Identifiers
- EC no.: 3.6.1.16
- CAS no.: 37289-28-4

Databases
- IntEnz: IntEnz view
- BRENDA: BRENDA entry
- ExPASy: NiceZyme view
- KEGG: KEGG entry
- MetaCyc: metabolic pathway
- PRIAM: profile
- PDB structures: RCSB PDB PDBe PDBsum
- Gene Ontology: AmiGO / QuickGO

Search
- PMC: articles
- PubMed: articles
- NCBI: proteins

= CDP-glycerol diphosphatase =

Class of enzymes

In enzymology, a CDP-glycerol diphosphatase is an enzyme that catalyzes the chemical reaction

CDP-glycerol + H_{2}O $\rightleftharpoons$ CMP + sn-glycerol 3-phosphate

Thus, the two substrates of this enzyme are CDP-glycerol and H_{2}O, whereas its two products are CMP and sn-glycerol 3-phosphate.

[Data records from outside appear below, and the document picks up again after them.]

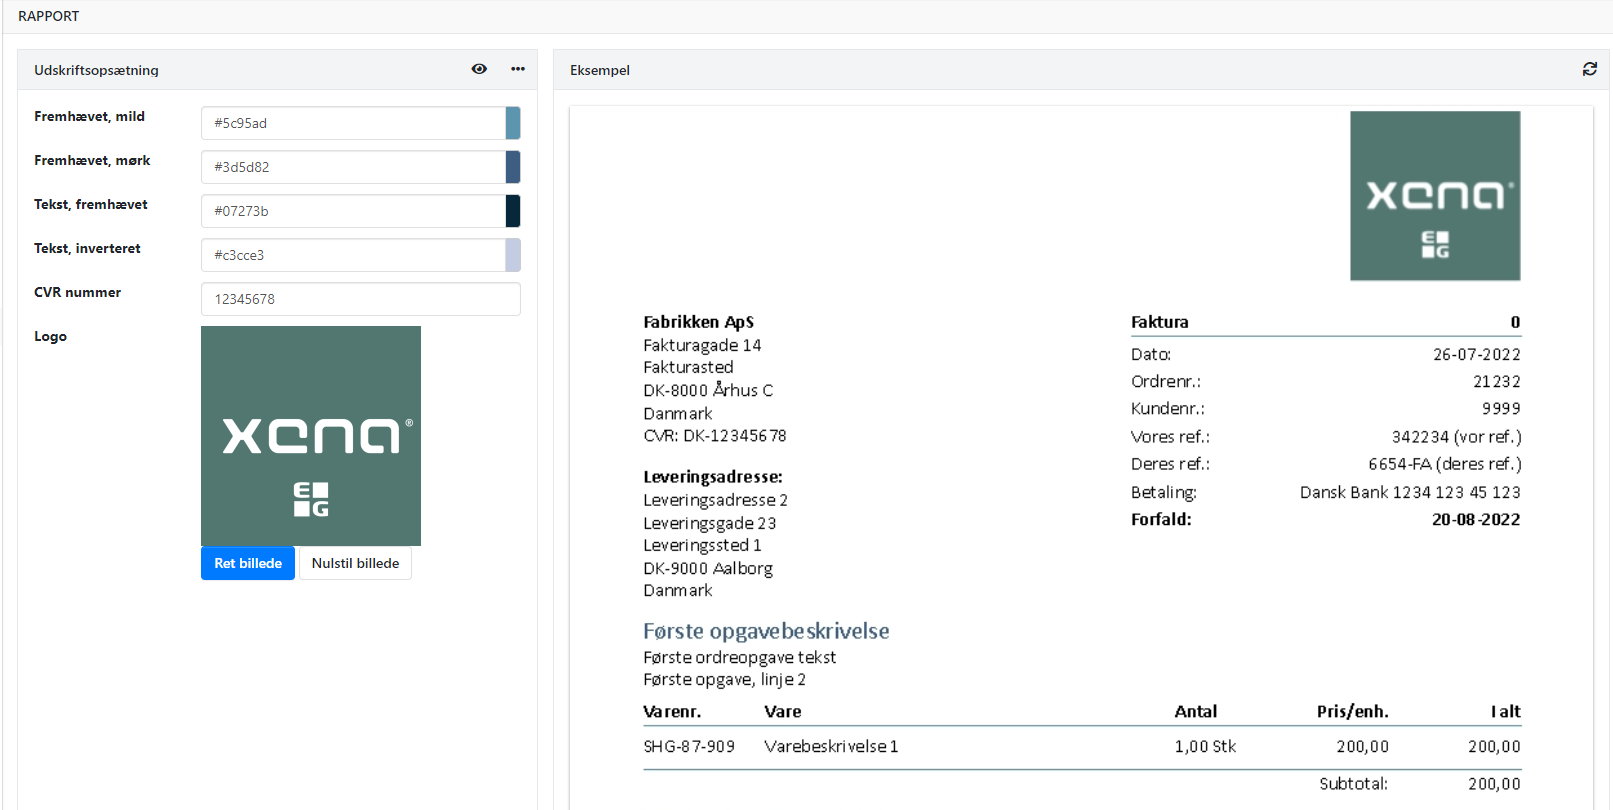
Task: Click the Fremhævet, mørk hex input
Action: click(x=353, y=167)
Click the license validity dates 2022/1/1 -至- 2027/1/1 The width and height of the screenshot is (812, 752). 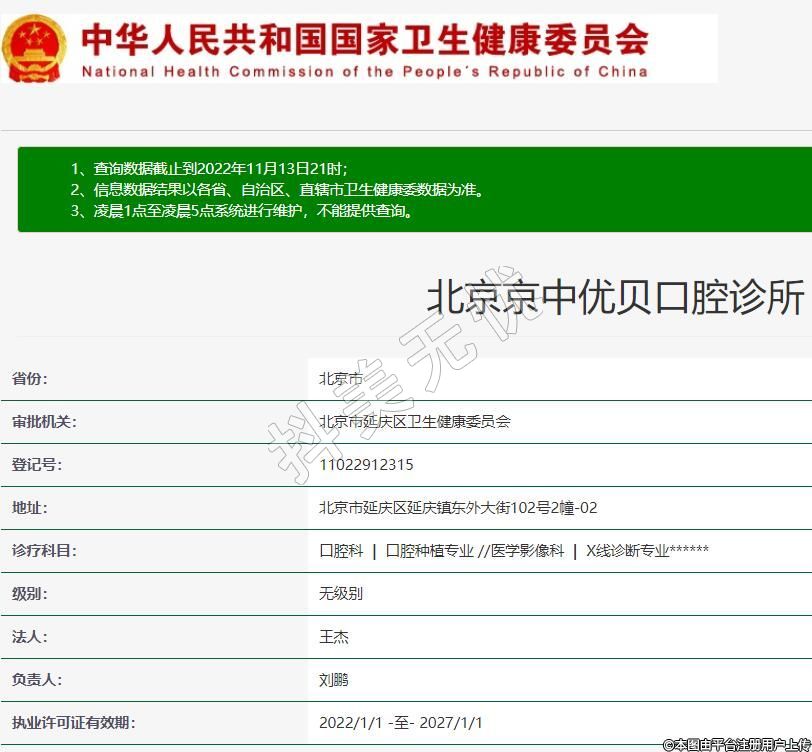400,723
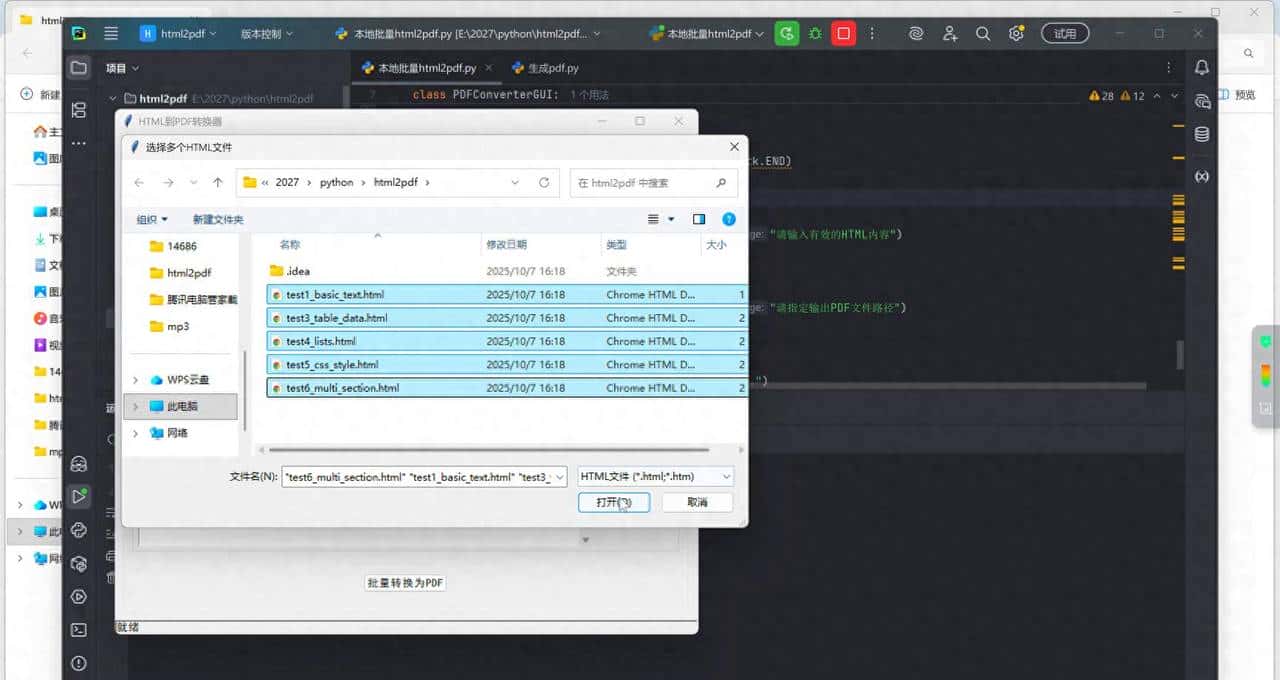Click the green Rerun button in PyCharm toolbar
This screenshot has height=680, width=1280.
coord(787,33)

This enzyme belongs to the family of hydrolases, specifically those acting on acid anhydrides in phosphorus-containing anhydrides. The systematic name of this enzyme class is CDP-glycerol phosphoglycerohydrolase. Other names in common use include CDP-glycerol pyrophosphatase, and cytidine diphosphoglycerol pyrophosphatase. This enzyme participates in glycerophospholipid metabolism.